(Some data)
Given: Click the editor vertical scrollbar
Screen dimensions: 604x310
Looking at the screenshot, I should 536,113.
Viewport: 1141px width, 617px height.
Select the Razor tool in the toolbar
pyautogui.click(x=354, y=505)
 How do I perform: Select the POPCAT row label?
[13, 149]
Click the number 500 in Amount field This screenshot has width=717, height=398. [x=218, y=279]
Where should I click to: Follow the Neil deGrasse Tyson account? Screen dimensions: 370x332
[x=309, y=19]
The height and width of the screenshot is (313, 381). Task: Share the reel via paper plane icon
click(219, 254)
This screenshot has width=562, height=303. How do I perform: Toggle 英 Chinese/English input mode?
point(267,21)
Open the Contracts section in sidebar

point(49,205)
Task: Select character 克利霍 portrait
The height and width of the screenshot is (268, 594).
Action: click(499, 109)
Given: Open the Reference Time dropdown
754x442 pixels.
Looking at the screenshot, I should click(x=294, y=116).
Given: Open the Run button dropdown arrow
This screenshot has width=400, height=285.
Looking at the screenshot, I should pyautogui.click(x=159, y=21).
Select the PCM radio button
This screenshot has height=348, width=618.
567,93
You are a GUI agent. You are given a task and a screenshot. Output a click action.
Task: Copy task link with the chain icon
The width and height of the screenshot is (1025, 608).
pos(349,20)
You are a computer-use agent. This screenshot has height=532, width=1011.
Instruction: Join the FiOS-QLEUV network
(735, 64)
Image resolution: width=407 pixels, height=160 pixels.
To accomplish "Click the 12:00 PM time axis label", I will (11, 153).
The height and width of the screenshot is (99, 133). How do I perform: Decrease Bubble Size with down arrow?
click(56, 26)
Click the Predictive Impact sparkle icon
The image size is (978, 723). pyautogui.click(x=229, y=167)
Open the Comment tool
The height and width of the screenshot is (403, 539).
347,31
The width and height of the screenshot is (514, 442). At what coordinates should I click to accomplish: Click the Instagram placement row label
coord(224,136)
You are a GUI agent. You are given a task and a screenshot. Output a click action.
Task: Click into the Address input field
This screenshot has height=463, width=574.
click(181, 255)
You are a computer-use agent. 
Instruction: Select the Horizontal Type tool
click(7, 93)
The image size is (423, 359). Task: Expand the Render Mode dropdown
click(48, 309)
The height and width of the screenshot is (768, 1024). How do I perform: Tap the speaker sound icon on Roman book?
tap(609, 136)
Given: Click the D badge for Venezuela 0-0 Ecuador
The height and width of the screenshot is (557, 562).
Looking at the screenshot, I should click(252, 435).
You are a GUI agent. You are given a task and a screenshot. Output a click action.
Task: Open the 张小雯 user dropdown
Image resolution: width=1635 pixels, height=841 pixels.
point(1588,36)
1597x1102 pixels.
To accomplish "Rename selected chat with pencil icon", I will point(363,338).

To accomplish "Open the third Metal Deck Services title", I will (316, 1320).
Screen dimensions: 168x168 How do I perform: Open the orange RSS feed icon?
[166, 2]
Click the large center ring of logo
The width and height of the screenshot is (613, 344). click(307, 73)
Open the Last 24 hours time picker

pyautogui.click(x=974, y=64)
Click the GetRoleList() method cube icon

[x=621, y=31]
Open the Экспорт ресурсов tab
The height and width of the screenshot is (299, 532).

**Short task**
Output every line of the data above as a numbered list, leaving out any blank lines.

**The reply**
1. Given: Click the editor vertical scrollbar
2. Screen dimensions: 604x310
3. Looking at the screenshot, I should 536,113.
4. Viewport: 1141px width, 617px height.
5. Select the Razor tool in the toolbar
6. pyautogui.click(x=354, y=505)
7.  How do I perform: Select the POPCAT row label?
8. [13, 149]
9. Click the number 500 in Amount field This screenshot has width=717, height=398. [x=218, y=279]
10. Where should I click to: Follow the Neil deGrasse Tyson account? Screen dimensions: 370x332
11. [x=309, y=19]
12. The height and width of the screenshot is (313, 381). Task: Share the reel via paper plane icon
13. click(219, 254)
14. This screenshot has width=562, height=303. How do I perform: Toggle 英 Chinese/English input mode?
15. point(267,21)
16. Open the Contracts section in sidebar
17. point(49,205)
18. Task: Select character 克利霍 portrait
19. The height and width of the screenshot is (268, 594).
20. Action: click(499, 109)
21. Given: Open the Reference Time dropdown
22. 754x442 pixels.
23. Looking at the screenshot, I should click(x=294, y=116).
24. Given: Open the Run button dropdown arrow
25. This screenshot has width=400, height=285.
26. Looking at the screenshot, I should pyautogui.click(x=159, y=21).
27. Select the PCM radio button
28. This screenshot has height=348, width=618.
29. 567,93
30. You are a GUI agent. You are given a task and a screenshot. Output a click action.
31. Task: Copy task link with the chain icon
32. The width and height of the screenshot is (1025, 608).
33. pos(349,20)
34. You are a computer-use agent. This screenshot has height=532, width=1011.
35. Instruction: Join the FiOS-QLEUV network
36. (735, 64)
37. Image resolution: width=407 pixels, height=160 pixels.
38. To accomplish "Click the 12:00 PM time axis label", I will (11, 153).
39. The height and width of the screenshot is (99, 133). How do I perform: Decrease Bubble Size with down arrow?
40. click(56, 26)
41. Click the Predictive Impact sparkle icon
42. The image size is (978, 723). pyautogui.click(x=229, y=167)
43. Open the Comment tool
44. The height and width of the screenshot is (403, 539).
45. 347,31
46. The width and height of the screenshot is (514, 442). At what coordinates should I click to accomplish: Click the Instagram placement row label
47. coord(224,136)
48. You are a GUI agent. You are given a task and a screenshot. Output a click action.
49. Task: Click into the Address input field
50. This screenshot has height=463, width=574.
51. click(181, 255)
52. You are a computer-use agent. 
53. Instruction: Select the Horizontal Type tool
54. click(7, 93)
55. The image size is (423, 359). Task: Expand the Render Mode dropdown
56. click(48, 309)
57. The height and width of the screenshot is (768, 1024). How do I perform: Tap the speaker sound icon on Roman book?
58. tap(609, 136)
59. Given: Click the D badge for Venezuela 0-0 Ecuador
60. The height and width of the screenshot is (557, 562).
61. Looking at the screenshot, I should click(252, 435).
62. You are a GUI agent. You are given a task and a screenshot. Output a click action.
63. Task: Open the 张小雯 user dropdown
64. Image resolution: width=1635 pixels, height=841 pixels.
65. point(1588,36)
66. 1597x1102 pixels.
67. To accomplish "Rename selected chat with pencil icon", I will point(363,338).
68. To accomplish "Open the third Metal Deck Services title", I will (316, 1320).
69. Screen dimensions: 168x168 How do I perform: Open the orange RSS feed icon?
70. [166, 2]
71. Click the large center ring of logo
72. The width and height of the screenshot is (613, 344). click(307, 73)
73. Open the Last 24 hours time picker
74. pyautogui.click(x=974, y=64)
75. Click the GetRoleList() method cube icon
76. [x=621, y=31]
77. Open the Экспорт ресурсов tab
78. The height and width of the screenshot is (299, 532).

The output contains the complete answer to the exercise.